→ **Exercise description**: Would you repeat every line of the material exactly?

━━ Supplied data ━━

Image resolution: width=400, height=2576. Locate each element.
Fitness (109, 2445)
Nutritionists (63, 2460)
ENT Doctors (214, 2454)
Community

━━━

→ **Answer below**:
Image resolution: width=400, height=2576. Locate each element.
Fitness (109, 2445)
Nutritionists (63, 2460)
ENT Doctors (214, 2454)
Community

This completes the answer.